Long story short, Devon and I sat down in person for 2 hours to discuss how to best deal with this, how to name it and all accompanying fields. We decided to keep all the data together from now on – for every entry of the result. That means each combination of a job you defined and an input. The data structure now keeps that along with its raw run times, statistics etc. After some research we settled on calling it a scenario.

This was a huge refactoring but we really like the improvements it yielded. Devon wrote about the refactoring process in more detail.

It took a long time, but it didn’t add any new features – so no reason for a release yet. Plus, of course all formatters also needed to get updated.

Hooks

Another huge chunk of work went into a hooks system that is pretty fully featured. It allows you to execute code before and after invoking the benchmark as well as setup code before a scenario starts running and teardown code for after a scenario stopped running.

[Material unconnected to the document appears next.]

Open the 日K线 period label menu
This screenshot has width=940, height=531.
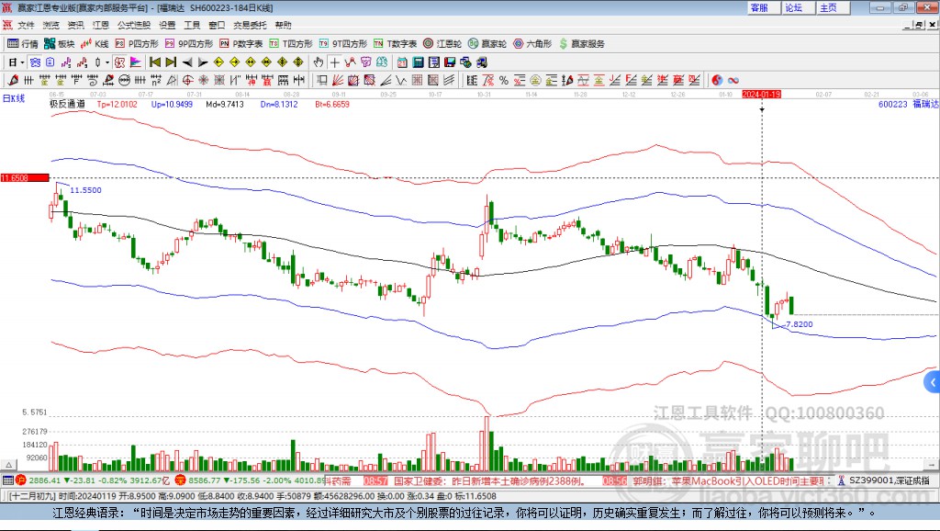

That seems weird, as most of the time you won’t need hooks. We could have released with part of the system ready, but I didn’t want to (potentially) break API again and so soon if we added arguments or found that it wasn’t quite working to our liking. So, we took some time to get everything in.

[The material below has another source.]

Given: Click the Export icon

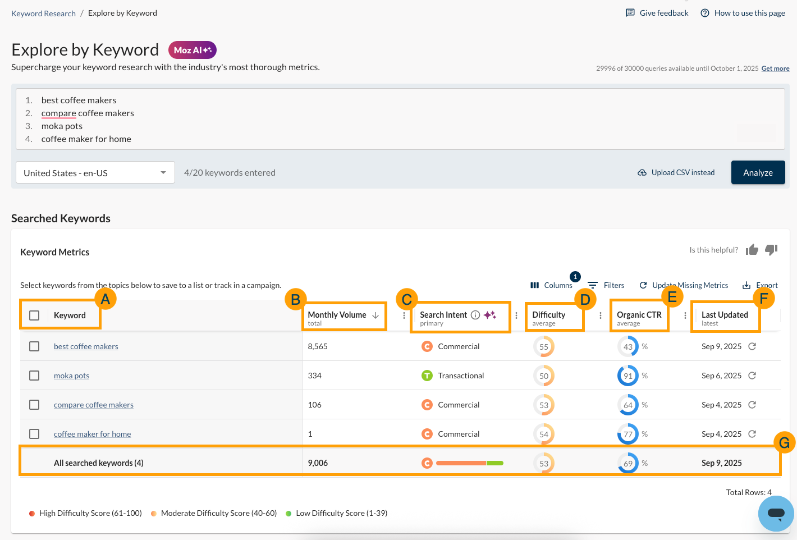Looking at the screenshot, I should (745, 285).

So what did we want to enable you to do?

  • Load a record from the database in before_each and pass it to the benchmarking function, to perform an operation with it without counting the time for loading the record towards the benchmarking results
  • Start up a process/service in before_scenario that you need for your scenario to run, and then…
  • …shut it down again in after_scenario, or bust a cache
  • Or if you want your benchmarks to run without a cache all the time, you can also bust it in before_each or after_each
  • after_each is also passed the return value of the benchmarking function so you can run assertions on it – for instance for all the jobs to see if they are truly doing the same thing
  • before_each could also be used to randomize the input a bit to benchmark a more diverse set of inputs without the randomizing counting towards the measured times

All of these hooks can be configured either globally so that they run for all the benchmarking jobs or they can be configured on a per job basis. The documentation for hooks over at the repo is a little blog post by itself and I won’t repeat it here 😉

As a little example, here is me benchmarking hound:

Hound needs to start before we can benchmark it. Howeer, hound seems to remember the started process by the pid of self() at that time. That’s a problem because each benchee scenario runs in its own process, so you couldn’t just start it before invoking Benchee.run. I found no way to make the benchmark work with good old benchee 0.9.0, which is also what finally brought me to implement this feature. Now in benchee 0.10.0 with before_scenario and after_scenario it is perfectly feasible!

Why no 1.0?

With all the major improvements one could easily call this a 1.0. Or 0.6.0 could have been a 1.0 then we’d be at 2.0 now – wow that sounds mature!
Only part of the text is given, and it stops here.